Regulators are finally catching up with big tech

Regulators are finally catching up with big tech

In 2024, we will see courts and regulators around the world demonstrate that technological exceptionalism, when it comes to the applicability of legal rules, is magical thinking. The situation has already started to change based on the assumption that laws and regulations cannot keep pace with technological innovation. But a sea change will come in 2024: not through new rules, but through the aggressive application of old rules to new problems.

In the United States, in the absence of federal privacy legislation, regulators have already begun repurposing the laws and rules they have available to address some of the most egregious examples of Big Tech playing loose with our rights and data personal. In 2023, the US Federal Trade Commission (FTC) continued to expand the regulatory burden of consumer protection regulations.
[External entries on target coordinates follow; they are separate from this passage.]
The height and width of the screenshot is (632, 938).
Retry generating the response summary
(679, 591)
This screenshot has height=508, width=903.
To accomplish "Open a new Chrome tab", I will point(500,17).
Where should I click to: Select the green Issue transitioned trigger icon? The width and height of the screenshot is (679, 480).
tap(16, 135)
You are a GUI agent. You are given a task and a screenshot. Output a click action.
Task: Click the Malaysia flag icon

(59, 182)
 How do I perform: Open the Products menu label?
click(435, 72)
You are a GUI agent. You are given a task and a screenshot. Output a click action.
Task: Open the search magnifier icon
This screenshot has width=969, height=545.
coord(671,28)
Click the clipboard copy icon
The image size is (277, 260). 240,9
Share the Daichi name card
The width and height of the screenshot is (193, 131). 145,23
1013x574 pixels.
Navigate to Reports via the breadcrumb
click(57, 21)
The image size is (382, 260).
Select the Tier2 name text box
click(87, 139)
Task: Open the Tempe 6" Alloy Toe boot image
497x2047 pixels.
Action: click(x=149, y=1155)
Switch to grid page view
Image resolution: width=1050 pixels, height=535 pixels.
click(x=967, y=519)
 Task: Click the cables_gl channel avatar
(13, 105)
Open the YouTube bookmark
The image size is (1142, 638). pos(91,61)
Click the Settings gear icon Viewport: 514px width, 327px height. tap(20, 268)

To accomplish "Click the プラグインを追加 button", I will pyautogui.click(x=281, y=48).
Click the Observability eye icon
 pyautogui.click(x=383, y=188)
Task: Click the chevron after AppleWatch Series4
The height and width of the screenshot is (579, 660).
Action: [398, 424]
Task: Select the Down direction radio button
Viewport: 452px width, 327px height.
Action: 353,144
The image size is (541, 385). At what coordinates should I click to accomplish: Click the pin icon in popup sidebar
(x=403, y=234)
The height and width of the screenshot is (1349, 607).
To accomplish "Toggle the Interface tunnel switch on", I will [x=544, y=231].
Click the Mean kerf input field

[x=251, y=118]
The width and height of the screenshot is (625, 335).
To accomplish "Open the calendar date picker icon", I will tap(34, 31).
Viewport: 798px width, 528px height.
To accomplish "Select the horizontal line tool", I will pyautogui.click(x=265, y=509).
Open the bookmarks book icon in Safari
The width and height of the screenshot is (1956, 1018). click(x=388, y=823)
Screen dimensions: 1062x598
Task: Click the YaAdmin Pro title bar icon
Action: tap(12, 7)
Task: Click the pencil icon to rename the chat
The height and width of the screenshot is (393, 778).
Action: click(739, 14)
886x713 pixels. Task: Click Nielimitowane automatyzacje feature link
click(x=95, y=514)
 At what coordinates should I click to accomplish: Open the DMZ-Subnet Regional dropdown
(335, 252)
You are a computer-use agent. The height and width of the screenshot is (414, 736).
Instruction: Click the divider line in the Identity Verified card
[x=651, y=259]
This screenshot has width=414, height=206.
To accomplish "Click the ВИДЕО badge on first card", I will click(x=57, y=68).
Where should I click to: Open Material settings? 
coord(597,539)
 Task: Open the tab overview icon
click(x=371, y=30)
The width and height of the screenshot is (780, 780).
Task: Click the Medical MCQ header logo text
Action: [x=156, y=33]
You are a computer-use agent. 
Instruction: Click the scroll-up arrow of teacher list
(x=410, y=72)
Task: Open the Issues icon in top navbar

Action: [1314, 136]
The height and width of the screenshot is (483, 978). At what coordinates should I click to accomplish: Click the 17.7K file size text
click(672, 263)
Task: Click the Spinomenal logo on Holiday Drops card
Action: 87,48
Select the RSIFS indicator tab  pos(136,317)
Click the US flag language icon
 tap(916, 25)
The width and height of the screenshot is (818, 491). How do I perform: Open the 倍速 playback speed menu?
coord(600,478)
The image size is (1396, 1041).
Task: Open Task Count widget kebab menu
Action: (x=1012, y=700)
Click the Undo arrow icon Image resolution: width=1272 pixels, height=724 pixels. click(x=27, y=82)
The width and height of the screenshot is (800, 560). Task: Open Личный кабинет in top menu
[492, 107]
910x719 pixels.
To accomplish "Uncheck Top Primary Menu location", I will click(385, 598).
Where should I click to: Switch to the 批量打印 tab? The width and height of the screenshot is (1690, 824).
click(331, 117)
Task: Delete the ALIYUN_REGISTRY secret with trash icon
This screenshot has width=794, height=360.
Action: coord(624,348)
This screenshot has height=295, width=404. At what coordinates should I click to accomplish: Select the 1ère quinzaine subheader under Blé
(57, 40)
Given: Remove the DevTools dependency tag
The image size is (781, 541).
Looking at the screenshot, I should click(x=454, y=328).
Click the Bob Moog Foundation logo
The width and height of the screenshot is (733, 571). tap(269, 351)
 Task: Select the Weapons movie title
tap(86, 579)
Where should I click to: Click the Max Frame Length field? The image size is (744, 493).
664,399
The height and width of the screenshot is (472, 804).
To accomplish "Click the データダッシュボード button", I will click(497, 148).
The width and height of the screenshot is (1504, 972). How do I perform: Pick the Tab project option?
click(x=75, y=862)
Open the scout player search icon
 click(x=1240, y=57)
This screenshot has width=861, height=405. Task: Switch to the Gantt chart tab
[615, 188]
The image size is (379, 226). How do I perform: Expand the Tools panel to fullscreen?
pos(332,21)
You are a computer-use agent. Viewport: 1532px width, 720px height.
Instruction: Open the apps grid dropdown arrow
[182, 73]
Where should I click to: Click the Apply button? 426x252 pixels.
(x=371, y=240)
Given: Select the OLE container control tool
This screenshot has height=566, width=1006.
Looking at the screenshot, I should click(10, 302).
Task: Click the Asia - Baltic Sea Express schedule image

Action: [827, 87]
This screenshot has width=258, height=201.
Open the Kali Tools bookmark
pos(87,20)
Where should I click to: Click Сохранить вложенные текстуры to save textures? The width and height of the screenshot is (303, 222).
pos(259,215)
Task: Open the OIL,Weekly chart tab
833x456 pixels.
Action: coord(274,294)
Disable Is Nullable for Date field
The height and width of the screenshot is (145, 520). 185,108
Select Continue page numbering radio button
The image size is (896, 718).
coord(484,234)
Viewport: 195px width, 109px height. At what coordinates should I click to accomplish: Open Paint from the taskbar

It addressed the issue of dark patterns, or deceptive designs used by apps and websites to trick users into doing something they didn’t intend to do, such as buying or subscribing to something, with a fine of half a billion dollars. Fortnite producer of Epic Games. The FTC also issued large fines to Amazon for significant privacy violations through its Alexa and Ring Doorbell devices. There are no signs that, come 2024, the FTC will slow down, with rules in the works to regulate commercial surveillance and digital security. In 2024, we will see regulators in other fields and other parts of the world follow suit, buoyed by the FTC’s successes.

In 2022, the French data protection authority, the CNIL, fined Clearview AI a record 20 million euros (about $21.9 million) for failing to comply with an earlier 2021 ruling, which had ordered the company to stop collecting and using data from people in France. territory. Further late fines will accrue into millions of euros in 2023. In 2024 we will see regulators such as the CNIL take more radical legal measures to demonstrate that no company is above the law.

OpenAI CEO Sam Altman began 2023 with a call for global regulation of AI, but balked at the actual prospect of EU regulation in the form of the EU AI Act. While intelligence condemners artificial technology were calling for a pause on innovation to allow regulation to catch up, regulators, including Italy’s DPA, found a way to clip their wings by blocking ChatGPT on their territory, albeit temporarily, with regulations existing. Ongoing intellectual property lawsuits, such as the one against Microsoft that accuses the company of illegally using code created by others, could lead to a turbulent 2024 for the foundational business model of generative artificial intelligence.

It’s not just the individual impact of technology that courts and regulators have in their sights. In 2024 they will also take into consideration the impacts on society, markets and businesses. For example, antitrust actions in the US and EU launched in 2023 challenge Google’s dominance of the advertising technology market, potentially shaking up the monolithic logic of the programmatic advertising model that helped create the internet as we know it today.

In 2024 we will see the end of the regulatory vacuum that Big Tech has long enjoyed. As new laws and regulations such as the AI ​​Act, the Digital Services Act and the Digital Markets Act in the EU begin to take shape, courts and regulators will continue to apply existing laws and regulations to the new ways in which technology influences our daily lives. We will see the full range of legal tools arrive to address the challenges. Human rights and civil liberties law, competition law, consumer rights law, intellectual property, defamation, tort, employment law and a host of other fields will be engaged to address harms in life real already caused by existing technology, including artificial intelligence.